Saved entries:

______

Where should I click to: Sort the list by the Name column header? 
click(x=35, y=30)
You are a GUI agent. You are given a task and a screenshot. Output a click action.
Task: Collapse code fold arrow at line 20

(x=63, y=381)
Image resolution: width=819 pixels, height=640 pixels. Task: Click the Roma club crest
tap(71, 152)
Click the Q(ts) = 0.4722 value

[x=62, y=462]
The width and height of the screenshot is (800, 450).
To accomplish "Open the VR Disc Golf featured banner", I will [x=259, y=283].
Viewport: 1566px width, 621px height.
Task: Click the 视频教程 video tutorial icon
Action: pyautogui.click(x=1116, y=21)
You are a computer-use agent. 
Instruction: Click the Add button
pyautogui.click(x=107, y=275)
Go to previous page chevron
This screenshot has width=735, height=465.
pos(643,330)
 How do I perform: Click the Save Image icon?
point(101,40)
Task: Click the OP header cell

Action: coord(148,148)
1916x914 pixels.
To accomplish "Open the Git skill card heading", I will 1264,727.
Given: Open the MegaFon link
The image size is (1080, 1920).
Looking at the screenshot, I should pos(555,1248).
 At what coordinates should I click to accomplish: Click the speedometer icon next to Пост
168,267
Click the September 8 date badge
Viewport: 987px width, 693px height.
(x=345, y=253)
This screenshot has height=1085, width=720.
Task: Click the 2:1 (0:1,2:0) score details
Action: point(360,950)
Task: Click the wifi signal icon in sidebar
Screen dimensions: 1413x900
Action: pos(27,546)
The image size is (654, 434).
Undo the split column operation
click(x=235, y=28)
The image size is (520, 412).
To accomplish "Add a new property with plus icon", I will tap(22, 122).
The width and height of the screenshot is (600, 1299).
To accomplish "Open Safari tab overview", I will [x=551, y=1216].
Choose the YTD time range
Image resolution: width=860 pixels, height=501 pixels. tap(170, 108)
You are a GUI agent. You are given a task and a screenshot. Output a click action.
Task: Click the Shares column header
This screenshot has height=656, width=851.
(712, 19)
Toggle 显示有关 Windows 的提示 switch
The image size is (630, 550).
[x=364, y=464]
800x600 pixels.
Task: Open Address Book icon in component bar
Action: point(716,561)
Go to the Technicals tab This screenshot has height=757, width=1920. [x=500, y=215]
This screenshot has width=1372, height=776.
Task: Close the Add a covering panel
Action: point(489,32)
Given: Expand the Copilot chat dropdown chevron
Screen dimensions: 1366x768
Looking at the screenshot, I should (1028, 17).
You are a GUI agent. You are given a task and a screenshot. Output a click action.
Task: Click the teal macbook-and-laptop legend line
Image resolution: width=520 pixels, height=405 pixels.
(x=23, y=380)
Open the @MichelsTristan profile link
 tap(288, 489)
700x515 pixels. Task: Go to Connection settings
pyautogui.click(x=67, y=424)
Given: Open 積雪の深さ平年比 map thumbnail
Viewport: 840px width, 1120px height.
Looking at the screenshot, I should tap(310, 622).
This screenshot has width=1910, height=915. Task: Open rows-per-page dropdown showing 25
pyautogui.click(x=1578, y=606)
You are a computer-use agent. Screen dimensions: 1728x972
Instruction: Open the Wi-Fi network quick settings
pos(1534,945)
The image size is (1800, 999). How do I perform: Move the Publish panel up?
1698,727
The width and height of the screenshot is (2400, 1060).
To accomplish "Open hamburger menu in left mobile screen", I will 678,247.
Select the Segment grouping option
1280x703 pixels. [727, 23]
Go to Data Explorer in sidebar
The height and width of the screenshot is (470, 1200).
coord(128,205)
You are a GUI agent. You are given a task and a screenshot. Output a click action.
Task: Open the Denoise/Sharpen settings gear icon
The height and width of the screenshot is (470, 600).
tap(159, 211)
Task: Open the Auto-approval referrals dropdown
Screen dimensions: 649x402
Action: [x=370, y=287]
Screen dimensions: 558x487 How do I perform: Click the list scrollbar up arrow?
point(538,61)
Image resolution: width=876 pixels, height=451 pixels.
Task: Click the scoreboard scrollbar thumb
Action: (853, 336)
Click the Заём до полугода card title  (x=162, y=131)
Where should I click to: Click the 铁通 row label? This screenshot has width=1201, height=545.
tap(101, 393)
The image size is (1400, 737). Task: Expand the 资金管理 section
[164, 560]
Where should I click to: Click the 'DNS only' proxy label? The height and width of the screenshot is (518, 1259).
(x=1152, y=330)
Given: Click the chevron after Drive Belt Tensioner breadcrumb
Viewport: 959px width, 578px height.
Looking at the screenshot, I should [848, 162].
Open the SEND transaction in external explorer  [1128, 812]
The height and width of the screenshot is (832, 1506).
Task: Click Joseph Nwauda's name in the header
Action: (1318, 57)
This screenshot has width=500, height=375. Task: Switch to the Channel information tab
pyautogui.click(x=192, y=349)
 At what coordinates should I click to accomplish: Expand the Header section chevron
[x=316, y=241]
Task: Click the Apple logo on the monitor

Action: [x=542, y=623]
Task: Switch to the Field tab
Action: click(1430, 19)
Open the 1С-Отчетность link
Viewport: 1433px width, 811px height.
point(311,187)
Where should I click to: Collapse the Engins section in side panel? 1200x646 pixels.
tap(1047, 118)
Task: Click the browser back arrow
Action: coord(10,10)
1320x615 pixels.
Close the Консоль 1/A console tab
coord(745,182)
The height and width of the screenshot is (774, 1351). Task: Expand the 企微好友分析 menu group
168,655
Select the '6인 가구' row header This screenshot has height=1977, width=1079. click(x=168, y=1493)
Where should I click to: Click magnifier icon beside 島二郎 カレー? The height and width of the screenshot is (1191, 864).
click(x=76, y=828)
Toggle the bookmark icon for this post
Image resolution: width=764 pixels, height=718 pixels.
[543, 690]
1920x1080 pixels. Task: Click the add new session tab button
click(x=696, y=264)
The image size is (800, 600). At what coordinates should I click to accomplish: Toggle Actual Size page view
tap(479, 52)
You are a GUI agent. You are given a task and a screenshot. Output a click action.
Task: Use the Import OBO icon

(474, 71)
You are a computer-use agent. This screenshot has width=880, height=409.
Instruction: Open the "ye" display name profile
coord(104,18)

______

**Problem to solve**
Give back all the data exactly as written.

**Answer for the task**
Where should I click to: Sort the list by the Name column header? 
click(x=35, y=30)
You are a GUI agent. You are given a task and a screenshot. Output a click action.
Task: Collapse code fold arrow at line 20

(x=63, y=381)
Image resolution: width=819 pixels, height=640 pixels. Task: Click the Roma club crest
tap(71, 152)
Click the Q(ts) = 0.4722 value

[x=62, y=462]
The width and height of the screenshot is (800, 450).
To accomplish "Open the VR Disc Golf featured banner", I will [x=259, y=283].
Viewport: 1566px width, 621px height.
Task: Click the 视频教程 video tutorial icon
Action: pyautogui.click(x=1116, y=21)
You are a computer-use agent. 
Instruction: Click the Add button
pyautogui.click(x=107, y=275)
Go to previous page chevron
This screenshot has width=735, height=465.
pos(643,330)
 How do I perform: Click the Save Image icon?
point(101,40)
Task: Click the OP header cell

Action: coord(148,148)
1916x914 pixels.
To accomplish "Open the Git skill card heading", I will 1264,727.
Given: Open the MegaFon link
The image size is (1080, 1920).
Looking at the screenshot, I should pos(555,1248).
 At what coordinates should I click to accomplish: Click the speedometer icon next to Пост
168,267
Click the September 8 date badge
Viewport: 987px width, 693px height.
(x=345, y=253)
This screenshot has height=1085, width=720.
Task: Click the 2:1 (0:1,2:0) score details
Action: point(360,950)
Task: Click the wifi signal icon in sidebar
Screen dimensions: 1413x900
Action: pos(27,546)
The image size is (654, 434).
Undo the split column operation
click(x=235, y=28)
The image size is (520, 412).
To accomplish "Add a new property with plus icon", I will tap(22, 122).
The width and height of the screenshot is (600, 1299).
To accomplish "Open Safari tab overview", I will [x=551, y=1216].
Choose the YTD time range
Image resolution: width=860 pixels, height=501 pixels. tap(170, 108)
You are a GUI agent. You are given a task and a screenshot. Output a click action.
Task: Click the Shares column header
This screenshot has height=656, width=851.
(712, 19)
Toggle 显示有关 Windows 的提示 switch
The image size is (630, 550).
[x=364, y=464]
800x600 pixels.
Task: Open Address Book icon in component bar
Action: point(716,561)
Go to the Technicals tab This screenshot has height=757, width=1920. [x=500, y=215]
This screenshot has width=1372, height=776.
Task: Close the Add a covering panel
Action: point(489,32)
Given: Expand the Copilot chat dropdown chevron
Screen dimensions: 1366x768
Looking at the screenshot, I should (1028, 17).
You are a GUI agent. You are given a task and a screenshot. Output a click action.
Task: Click the teal macbook-and-laptop legend line
Image resolution: width=520 pixels, height=405 pixels.
(x=23, y=380)
Open the @MichelsTristan profile link
 tap(288, 489)
700x515 pixels. Task: Go to Connection settings
pyautogui.click(x=67, y=424)
Given: Open 積雪の深さ平年比 map thumbnail
Viewport: 840px width, 1120px height.
Looking at the screenshot, I should tap(310, 622).
This screenshot has width=1910, height=915. Task: Open rows-per-page dropdown showing 25
pyautogui.click(x=1578, y=606)
You are a computer-use agent. Screen dimensions: 1728x972
Instruction: Open the Wi-Fi network quick settings
pos(1534,945)
The image size is (1800, 999). How do I perform: Move the Publish panel up?
1698,727
The width and height of the screenshot is (2400, 1060).
To accomplish "Open hamburger menu in left mobile screen", I will 678,247.
Select the Segment grouping option
1280x703 pixels. [727, 23]
Go to Data Explorer in sidebar
The height and width of the screenshot is (470, 1200).
coord(128,205)
You are a GUI agent. You are given a task and a screenshot. Output a click action.
Task: Open the Denoise/Sharpen settings gear icon
The height and width of the screenshot is (470, 600).
tap(159, 211)
Task: Open the Auto-approval referrals dropdown
Screen dimensions: 649x402
Action: [x=370, y=287]
Screen dimensions: 558x487 How do I perform: Click the list scrollbar up arrow?
point(538,61)
Image resolution: width=876 pixels, height=451 pixels.
Task: Click the scoreboard scrollbar thumb
Action: (853, 336)
Click the Заём до полугода card title  (x=162, y=131)
Where should I click to: Click the 铁通 row label? This screenshot has width=1201, height=545.
tap(101, 393)
The image size is (1400, 737). Task: Expand the 资金管理 section
[164, 560]
Where should I click to: Click the 'DNS only' proxy label? The height and width of the screenshot is (518, 1259).
(x=1152, y=330)
Given: Click the chevron after Drive Belt Tensioner breadcrumb
Viewport: 959px width, 578px height.
Looking at the screenshot, I should [848, 162].
Open the SEND transaction in external explorer  [1128, 812]
The height and width of the screenshot is (832, 1506).
Task: Click Joseph Nwauda's name in the header
Action: (1318, 57)
This screenshot has width=500, height=375. Task: Switch to the Channel information tab
pyautogui.click(x=192, y=349)
 At what coordinates should I click to accomplish: Expand the Header section chevron
[x=316, y=241]
Task: Click the Apple logo on the monitor

Action: [x=542, y=623]
Task: Switch to the Field tab
Action: click(1430, 19)
Open the 1С-Отчетность link
Viewport: 1433px width, 811px height.
point(311,187)
Where should I click to: Collapse the Engins section in side panel? 1200x646 pixels.
tap(1047, 118)
Task: Click the browser back arrow
Action: coord(10,10)
1320x615 pixels.
Close the Консоль 1/A console tab
coord(745,182)
The height and width of the screenshot is (774, 1351). Task: Expand the 企微好友分析 menu group
168,655
Select the '6인 가구' row header This screenshot has height=1977, width=1079. click(x=168, y=1493)
Where should I click to: Click magnifier icon beside 島二郎 カレー? The height and width of the screenshot is (1191, 864).
click(x=76, y=828)
Toggle the bookmark icon for this post
Image resolution: width=764 pixels, height=718 pixels.
[543, 690]
1920x1080 pixels. Task: Click the add new session tab button
click(x=696, y=264)
The image size is (800, 600). At what coordinates should I click to accomplish: Toggle Actual Size page view
tap(479, 52)
You are a GUI agent. You are given a task and a screenshot. Output a click action.
Task: Use the Import OBO icon

(474, 71)
You are a computer-use agent. This screenshot has width=880, height=409.
Instruction: Open the "ye" display name profile
coord(104,18)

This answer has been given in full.